What you will do:
#1 Please list the one-letter names that label the replies in the forum thread, in the order they appear.
#2 Extract the forum thread's text from "vector<vector<int> > result;" to "if(result.empty())" without changing a character.

Source document:
+ + + + +

Perhaps the simplest solution using recursion(backtracing).


  • 13
    E

    The idea is that C(n,k) = C(n-1, k-1) U n + C(n-1,k), do you get this?

    class Solution {
    public:
        vector<vector<int> > combine(int n, int k) {
            
            vector<vector<int> > result;
            if (n < 1 || k <1 || k > n)
            {
                return result;
            }
            
            result = combine(n-1, k-1);
            
            if(result.empty())
            {
                result.push_back(vector<int>{n});
            }
            else
            {
                for (vector<vector<int> >::iterator it = result.begin();
                        it!= result.end(); it++)
                {
                    it->push_back(n);
                }
            }
            vector<vector<int> > result2 = combine(n-1, k);
            result. insert(result.end(), result2.begin(), result2.end());
            
            return result;
        }
    };

  • 2
    J

    I don't want to copy the returned vectors every time, so I just flip coins:

    class Solution {
    public:
        vector<vector<int>> combine(int n, int k) {
            vector<vector<int>> result;
            if (n < 1 || k < 1 || k > n) return result;
            vector<int> v;
            collect(n, k, 0, v, result);
            return result;
        }
        void collect(int n, int k, int i, vector<int> &v, vector<vector<int>> &ret) {
            if (v.size() == k) {
                ret.push_back(v);
                return;
            }
            while (i < n) {
                v.push_back(i + 1);
                collect(n, k, i + 1, v, ret);
                v.pop_back();
                i++;
            }
        }
    };
    

  • 0
    S

    really quite simple


  • 0
    H

    That's indeed the DP solution. Very nice.

+ + + + +

Raw data:
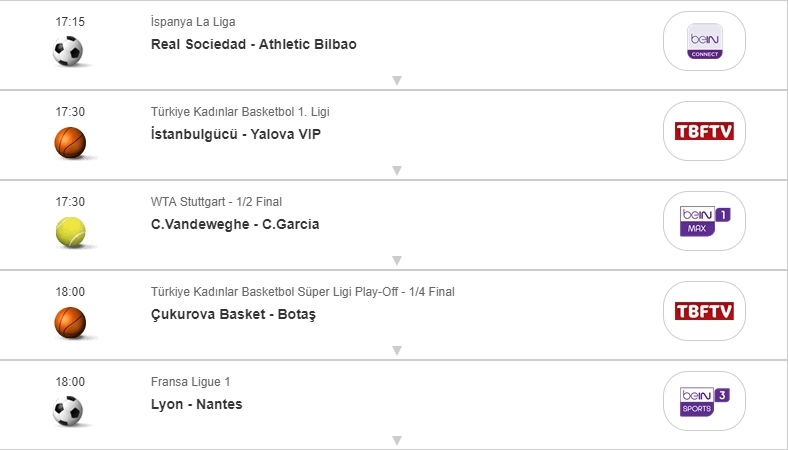Expand details under İstanbulgücü - Yalova VIP

click(396, 170)
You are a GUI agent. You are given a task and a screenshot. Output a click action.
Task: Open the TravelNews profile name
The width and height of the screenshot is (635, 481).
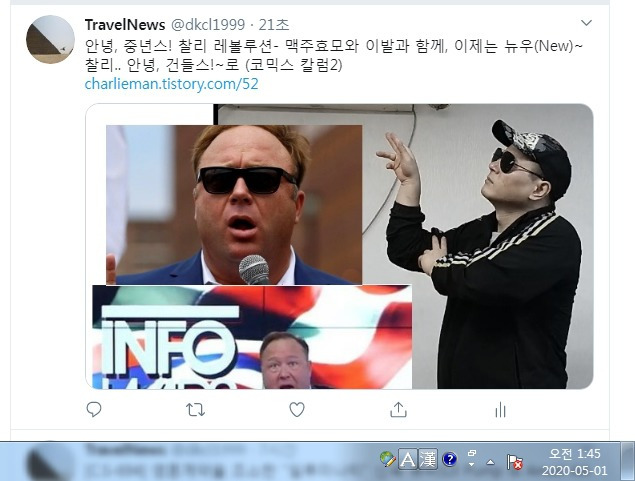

+ + + + +

Results by task:
#1 E, J, S, H

#2
vector<vector<int> > result;
            if (n < 1 || k <1 || k > n)
            {
                return result;
            }
            
            result = combine(n-1, k-1);
            
            if(result.empty())